Humans will remain critical components for the foreseeable future, agrees Tim Meyer, Director, EV & Fleet Electrification/Smart Connected Mobility in Cognizant’s IoT Solutions Practice. As with self-driving cars, he says, it’s the inevitable edge cases that non-human operators cannot yet handle. “Sure, planes can land themselves for the most part,” Meyer says, “but supervision is still needed. There are very few edge cases—but those cases are so extreme, so impossible to predict. That’s where the pilot comes in.”

That doesn’t rule out evolutionary change. After all, some flight incidents are caused by human pilot error and could be mitigated by autonomous control. Moreover, Meyer draws a parallel with the recent ascension of generative artificial intelligence. Chatbots and other AI-dependent tools, he notes, evolved gradually for several years until enough data points were gathered to suddenly propel ChatGPT and similar software to the forefront. Before autonomous flight could make a similar leap, though, sufficient data on edge cases must be developed. And that’s a stiff challenge.

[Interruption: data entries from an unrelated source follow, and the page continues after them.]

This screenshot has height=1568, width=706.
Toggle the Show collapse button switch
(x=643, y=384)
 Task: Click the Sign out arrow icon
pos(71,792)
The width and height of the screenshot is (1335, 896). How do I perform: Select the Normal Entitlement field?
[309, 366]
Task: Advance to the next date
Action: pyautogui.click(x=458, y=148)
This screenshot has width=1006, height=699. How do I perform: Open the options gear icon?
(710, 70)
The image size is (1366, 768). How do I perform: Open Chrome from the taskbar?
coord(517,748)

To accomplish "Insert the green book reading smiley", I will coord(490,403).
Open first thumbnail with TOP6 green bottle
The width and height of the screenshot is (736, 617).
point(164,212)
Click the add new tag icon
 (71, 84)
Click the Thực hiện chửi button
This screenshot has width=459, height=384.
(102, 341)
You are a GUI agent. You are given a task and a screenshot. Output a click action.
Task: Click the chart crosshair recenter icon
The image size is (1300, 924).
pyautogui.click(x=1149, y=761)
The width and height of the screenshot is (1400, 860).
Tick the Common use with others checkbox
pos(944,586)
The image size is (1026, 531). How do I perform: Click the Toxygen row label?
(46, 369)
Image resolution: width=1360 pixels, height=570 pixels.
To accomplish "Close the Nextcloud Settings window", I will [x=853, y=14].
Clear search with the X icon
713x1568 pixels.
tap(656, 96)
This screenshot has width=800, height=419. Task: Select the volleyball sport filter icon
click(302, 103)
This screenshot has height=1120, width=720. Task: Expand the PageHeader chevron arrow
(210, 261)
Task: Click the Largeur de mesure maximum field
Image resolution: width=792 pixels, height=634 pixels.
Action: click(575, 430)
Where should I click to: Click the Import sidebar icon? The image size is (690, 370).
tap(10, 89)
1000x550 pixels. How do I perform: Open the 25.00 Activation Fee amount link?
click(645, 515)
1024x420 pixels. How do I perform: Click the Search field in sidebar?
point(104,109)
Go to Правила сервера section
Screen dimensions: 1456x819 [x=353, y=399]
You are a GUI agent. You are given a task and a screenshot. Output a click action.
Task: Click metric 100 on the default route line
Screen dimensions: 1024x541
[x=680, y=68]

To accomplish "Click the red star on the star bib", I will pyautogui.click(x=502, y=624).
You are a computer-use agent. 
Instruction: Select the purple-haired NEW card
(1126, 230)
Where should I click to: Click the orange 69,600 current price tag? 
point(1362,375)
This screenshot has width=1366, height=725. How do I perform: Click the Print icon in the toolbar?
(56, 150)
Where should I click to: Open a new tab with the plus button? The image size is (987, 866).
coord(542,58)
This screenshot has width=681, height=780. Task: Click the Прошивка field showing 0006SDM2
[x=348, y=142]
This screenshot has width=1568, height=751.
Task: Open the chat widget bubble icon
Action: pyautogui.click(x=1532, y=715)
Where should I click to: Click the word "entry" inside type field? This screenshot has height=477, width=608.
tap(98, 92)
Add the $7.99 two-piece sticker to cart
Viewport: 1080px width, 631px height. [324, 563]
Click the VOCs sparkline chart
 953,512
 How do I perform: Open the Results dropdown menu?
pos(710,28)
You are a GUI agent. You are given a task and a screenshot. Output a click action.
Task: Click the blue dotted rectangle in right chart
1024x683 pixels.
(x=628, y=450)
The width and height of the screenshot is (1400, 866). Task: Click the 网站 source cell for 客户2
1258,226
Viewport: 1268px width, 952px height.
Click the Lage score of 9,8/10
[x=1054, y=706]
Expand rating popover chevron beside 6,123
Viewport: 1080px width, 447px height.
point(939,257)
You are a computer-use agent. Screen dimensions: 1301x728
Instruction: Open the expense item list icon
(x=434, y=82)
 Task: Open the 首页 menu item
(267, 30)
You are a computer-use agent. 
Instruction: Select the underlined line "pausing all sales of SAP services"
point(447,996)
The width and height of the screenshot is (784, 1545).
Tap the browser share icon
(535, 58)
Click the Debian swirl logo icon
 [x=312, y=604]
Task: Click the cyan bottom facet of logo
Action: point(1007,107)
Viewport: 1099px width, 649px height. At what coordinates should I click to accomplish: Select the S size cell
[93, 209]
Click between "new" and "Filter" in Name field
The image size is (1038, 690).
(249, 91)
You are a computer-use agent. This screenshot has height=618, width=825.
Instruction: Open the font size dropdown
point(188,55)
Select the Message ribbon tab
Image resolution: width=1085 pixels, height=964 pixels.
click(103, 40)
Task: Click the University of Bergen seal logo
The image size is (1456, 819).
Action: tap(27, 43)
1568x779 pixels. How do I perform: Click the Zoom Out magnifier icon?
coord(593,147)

Marwaha makes another comparison, likening commercial airline pilots to astronauts, whose mission has been heavily pre-planned and relies on ground support. But in addition to being passengers to some extent, “they’re also pilots when necessary.”

While we can expect continued advances in the ability of planes to fly themselves, as long as there are edge cases, it seems humans will come in handy.